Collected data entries
---+---

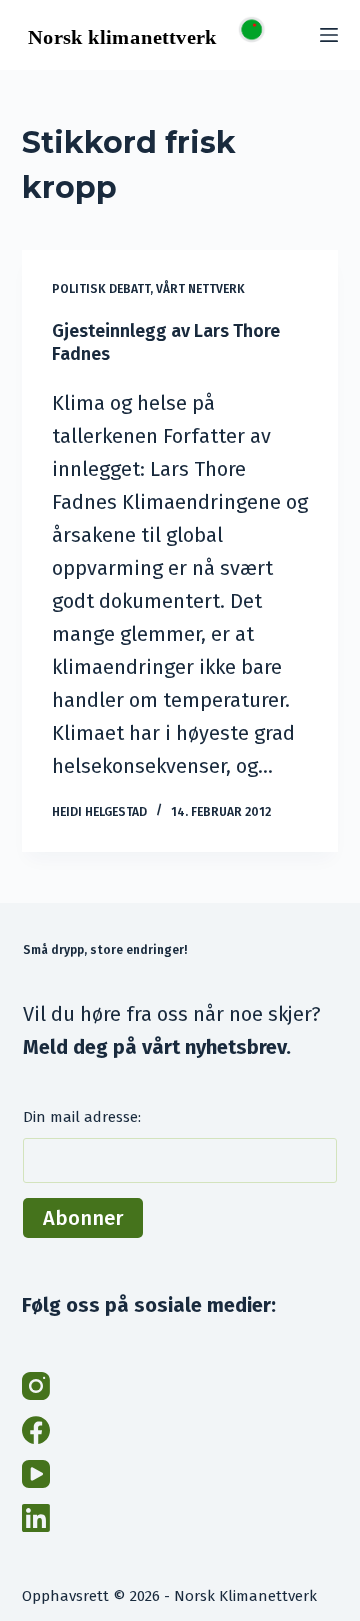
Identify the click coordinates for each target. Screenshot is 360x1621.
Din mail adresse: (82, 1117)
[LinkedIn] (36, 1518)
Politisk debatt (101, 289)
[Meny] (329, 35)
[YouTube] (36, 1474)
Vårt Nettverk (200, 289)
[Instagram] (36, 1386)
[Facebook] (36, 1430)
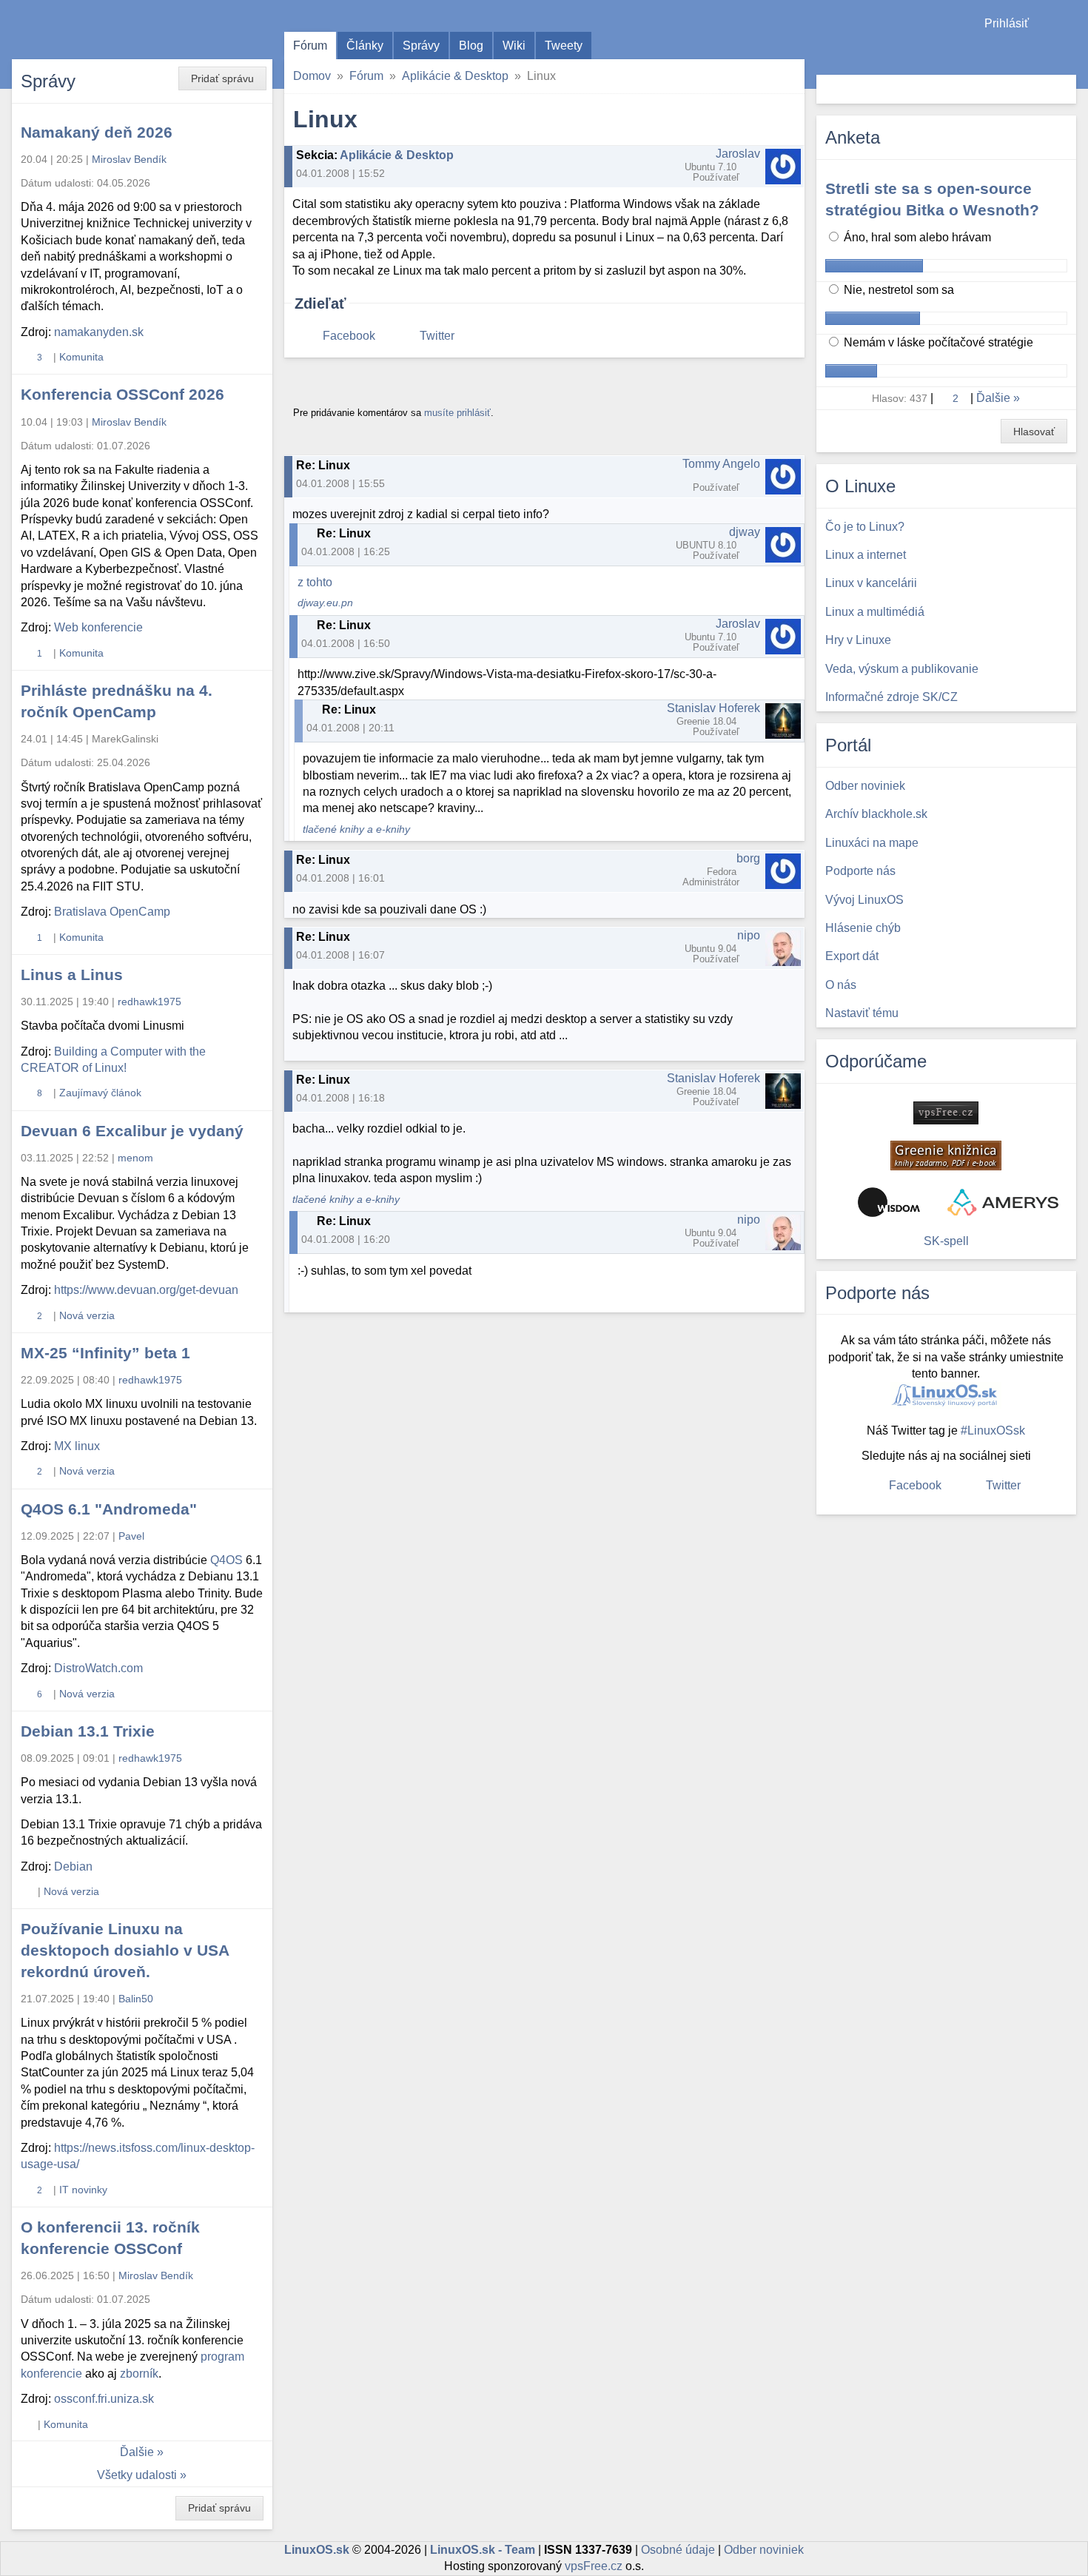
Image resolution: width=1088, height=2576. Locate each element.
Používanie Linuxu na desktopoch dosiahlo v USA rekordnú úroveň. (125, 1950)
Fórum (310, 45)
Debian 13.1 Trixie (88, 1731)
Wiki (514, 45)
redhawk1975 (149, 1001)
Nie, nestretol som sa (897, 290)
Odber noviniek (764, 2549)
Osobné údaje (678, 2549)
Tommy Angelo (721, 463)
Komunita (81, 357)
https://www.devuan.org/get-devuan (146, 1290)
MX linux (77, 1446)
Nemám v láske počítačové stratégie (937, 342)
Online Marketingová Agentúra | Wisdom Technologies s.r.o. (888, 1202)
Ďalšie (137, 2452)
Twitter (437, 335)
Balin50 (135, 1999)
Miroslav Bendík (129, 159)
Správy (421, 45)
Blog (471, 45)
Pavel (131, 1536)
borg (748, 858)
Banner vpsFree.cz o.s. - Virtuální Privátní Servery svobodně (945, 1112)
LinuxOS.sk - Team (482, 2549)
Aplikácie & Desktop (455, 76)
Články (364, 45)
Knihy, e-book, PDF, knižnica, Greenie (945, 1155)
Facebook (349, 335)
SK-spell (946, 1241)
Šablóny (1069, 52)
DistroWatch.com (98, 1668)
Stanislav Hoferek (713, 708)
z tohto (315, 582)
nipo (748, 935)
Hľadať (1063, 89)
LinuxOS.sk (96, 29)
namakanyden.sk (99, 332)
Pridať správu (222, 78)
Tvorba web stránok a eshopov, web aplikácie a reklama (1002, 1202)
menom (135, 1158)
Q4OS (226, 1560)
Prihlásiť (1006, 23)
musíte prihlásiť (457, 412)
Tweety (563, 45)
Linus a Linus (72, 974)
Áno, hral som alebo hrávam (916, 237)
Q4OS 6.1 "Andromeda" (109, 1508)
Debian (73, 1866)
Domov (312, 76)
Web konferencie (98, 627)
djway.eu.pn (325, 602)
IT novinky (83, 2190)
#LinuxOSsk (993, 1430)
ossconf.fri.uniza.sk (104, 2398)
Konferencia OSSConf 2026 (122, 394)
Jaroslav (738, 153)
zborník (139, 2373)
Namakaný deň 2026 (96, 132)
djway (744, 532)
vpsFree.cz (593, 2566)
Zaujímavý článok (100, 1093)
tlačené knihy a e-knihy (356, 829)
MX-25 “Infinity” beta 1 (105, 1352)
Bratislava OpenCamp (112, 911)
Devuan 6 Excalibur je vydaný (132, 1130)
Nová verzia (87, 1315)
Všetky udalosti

---+---

EXERCISE OBJECTIVE
Whenever a line in the records above contains the string "each", copy that line.

EXERCISE SOLUTION
Identify the click coordinates for each target. Screenshot is 360x1621.
Image resolution: width=1088, height=2576. Locate each element.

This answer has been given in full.